- Israël avait des objectifs de guerre différents pour le Liban et Gaza
- Netanyahu s'est engagé à détruire Hams et à apprivoiser Gaza
- Le Hamas accuse Israël de manque de flexibilité dans les négociations
- Les États-Unis veulent un accord sur Gaza, mais Netanyahu n’est pas pressé de mettre fin à la guerre
JERUSALEM/LE CAIRE, 27 novembre (Reuters) - Suite à un accord visant à mettre fin à plus d'un an de combats entre Israël et le Hezbollah libanais, l'attention est revenue sur la bande de Gaza meurtrie, mais l'espoir d'une fin rapide de la guerre y semble probable. être fracassé.
Un cessez-le-feu entre Israël et le Hezbollah est entré en vigueur mercredi avant l'aube, mettant un terme aux hostilités qui s'étaient fortement intensifiées ces derniers mois et ont éclipsé le conflit parallèle entre Israël à Gaza et les militants palestiniens du Hamas.
En annonçant l’accord au Liban mardi, le président américain Joe Biden a déclaré qu’il renouvellerait désormais ses efforts en faveur d’un accord insaisissable à Gaza, exhortant Israël et le Hamas à saisir cette occasion.
Cependant, rien n’indique que les dirigeants israéliens souhaitent relâcher leur pression sur le Hamas islamiste, qui a déclenché l’incendie l’année dernière en attaquant le sud d’Israël, les ministres ayant clairement indiqué que leurs objectifs de guerre pour Gaza étaient très différents de ceux pour le Liban.
"Gaza ne constituera plus jamais une menace pour l'Etat d'Israël... Nous y remporterons une victoire décisive.

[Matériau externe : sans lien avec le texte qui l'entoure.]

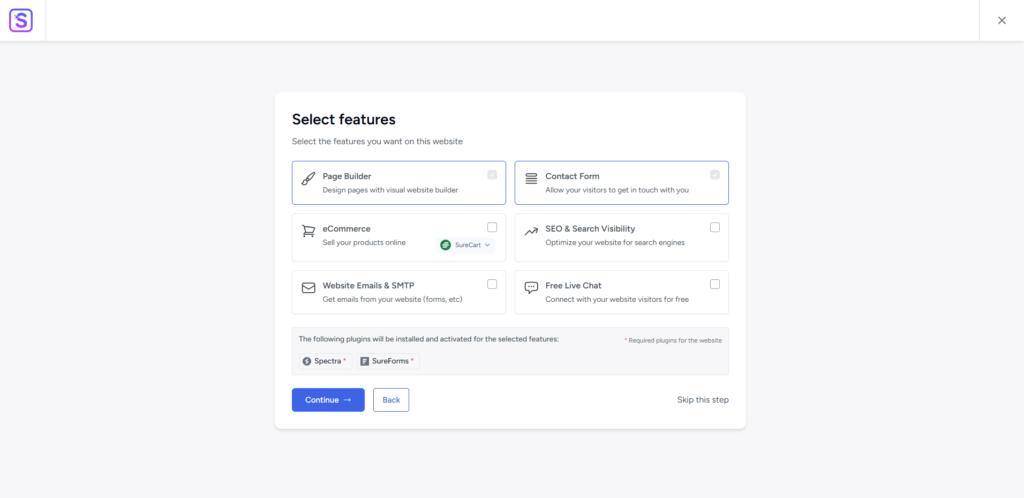The image size is (1024, 498).
Task: Click the Spectra plugin icon
Action: click(x=307, y=361)
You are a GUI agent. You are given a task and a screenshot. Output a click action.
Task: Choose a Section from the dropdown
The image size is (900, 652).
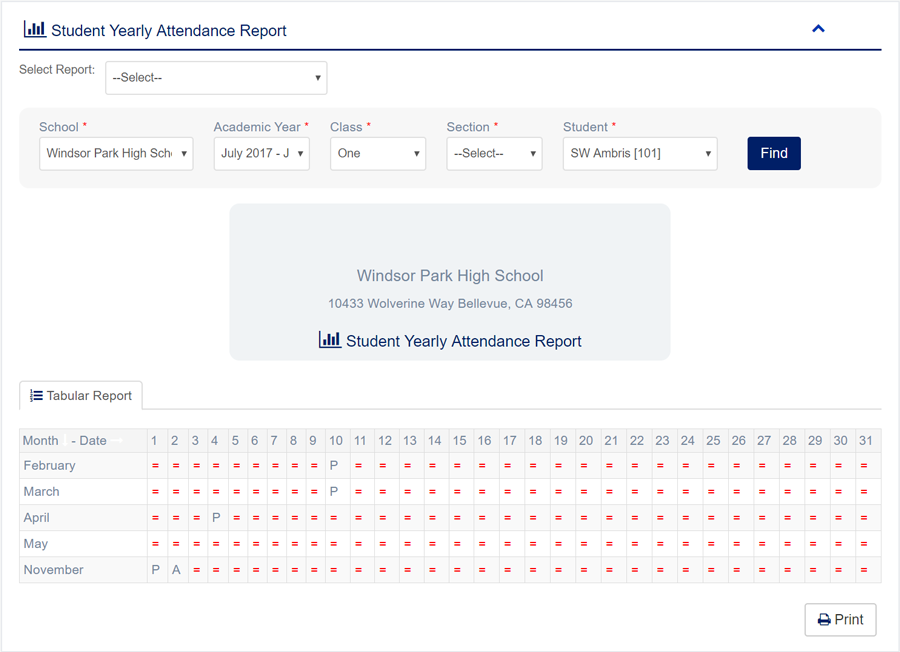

Le Liban est différent", a déclaré le ministre israélien de l'Agriculture Avi Dichter, membre du cabinet de sécurité intérieure et ancien chef du Shin. Agence de renseignement de pari.
"Sommes-nous au début de la fin (de la campagne à Gaza) ? Certainement pas. Nous avons encore beaucoup à faire", a-t-il déclaré cette semaine à un groupe de correspondants étrangers.

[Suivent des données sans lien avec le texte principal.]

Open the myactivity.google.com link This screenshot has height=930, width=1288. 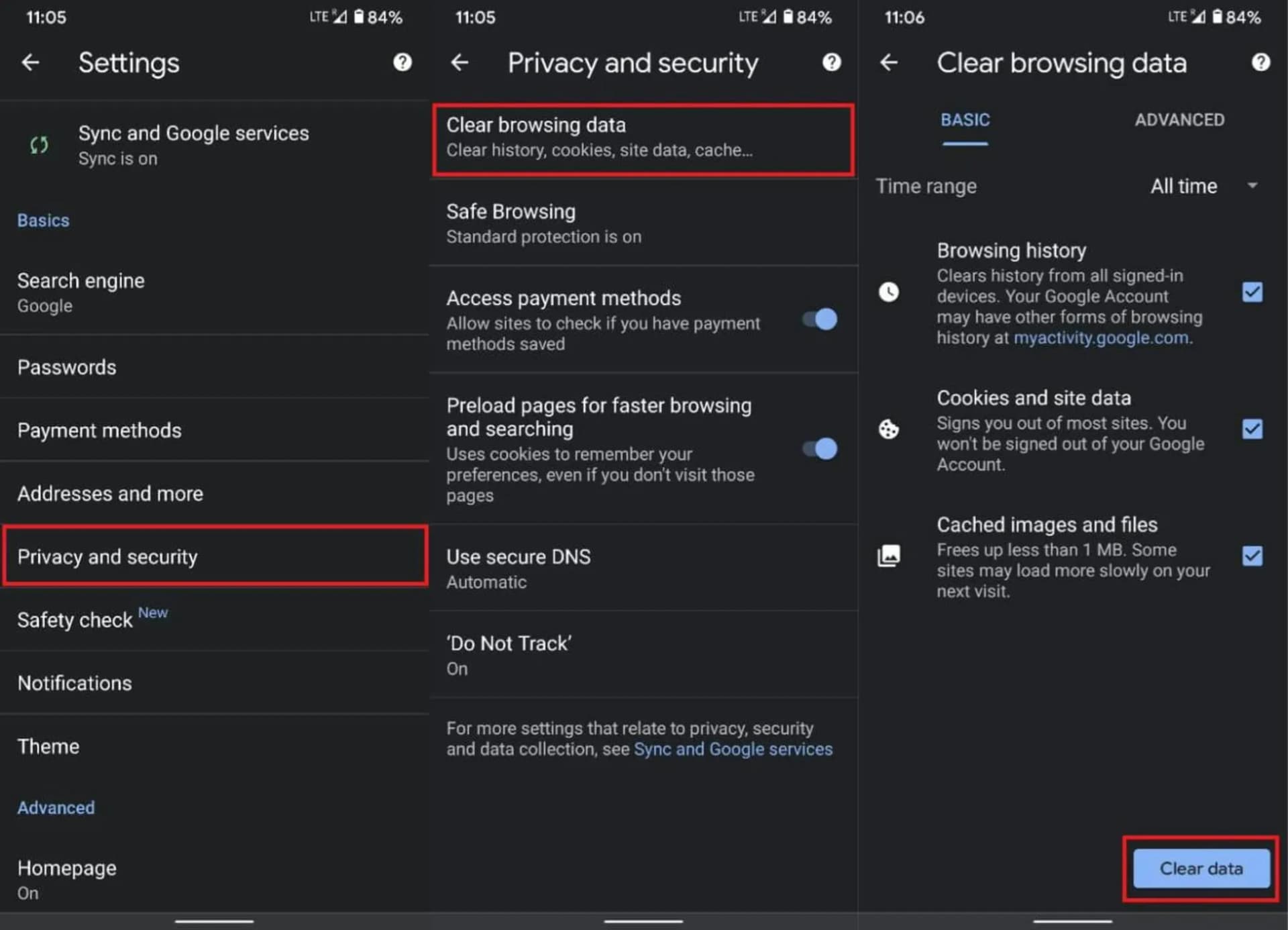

Quelque 101 otages israéliens restent captifs à Gaza et le Premier ministre israélien Benjamin Netanyahu s'est engagé à les ramener tous chez eux et à éradiquer le Hamas.

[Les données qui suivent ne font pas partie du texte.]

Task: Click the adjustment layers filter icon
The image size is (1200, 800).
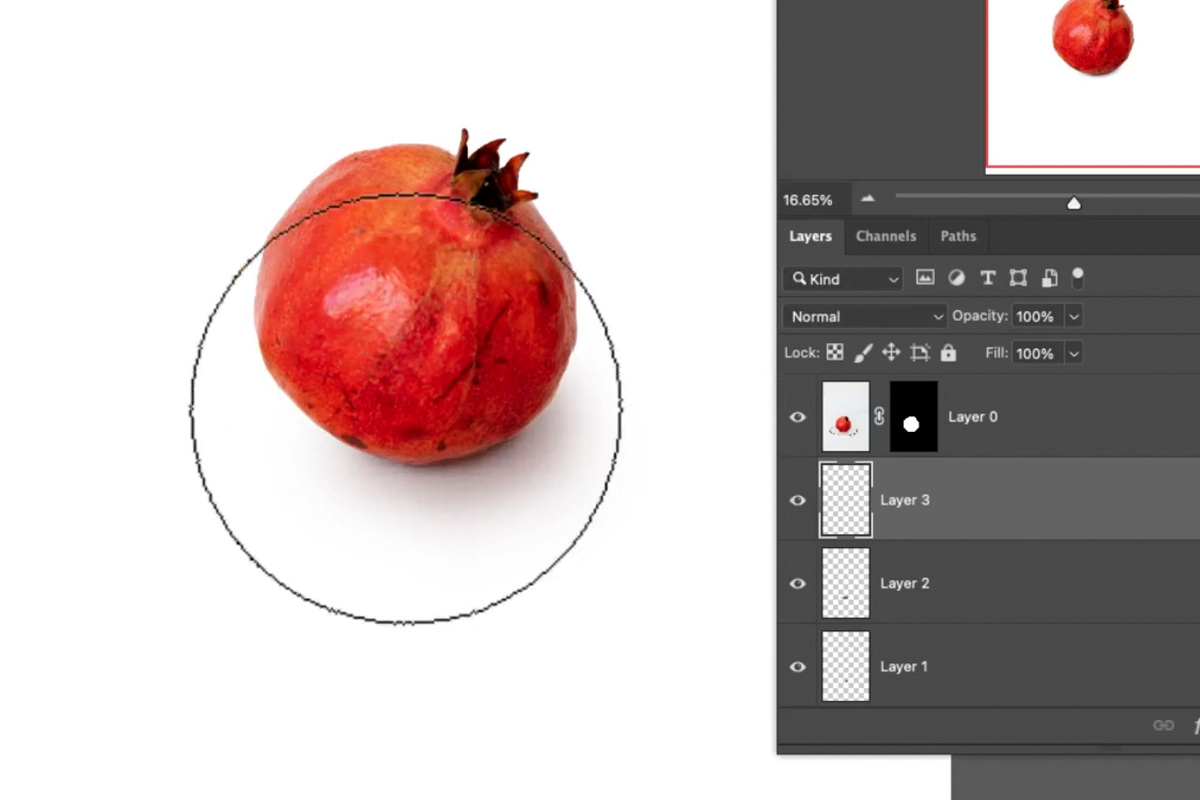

Les négociations entre les deux parties sont depuis longtemps dans l’impasse, chaque partie rejetant la responsabilité de l’impasse sur l’autre. Le responsable du Hamas, Sami Abu Zuhri, a accusé mercredi Israël d'être inflexible, affirmant que son groupe souhaitait toujours un accord.
"Nous espérons que cet accord (avec le Hezbollah) ouvrira la voie à un accord qui mettra fin à la guerre de génocide contre notre peuple à Gaza", a-t-il déclaré à Reuters.
Israël et l...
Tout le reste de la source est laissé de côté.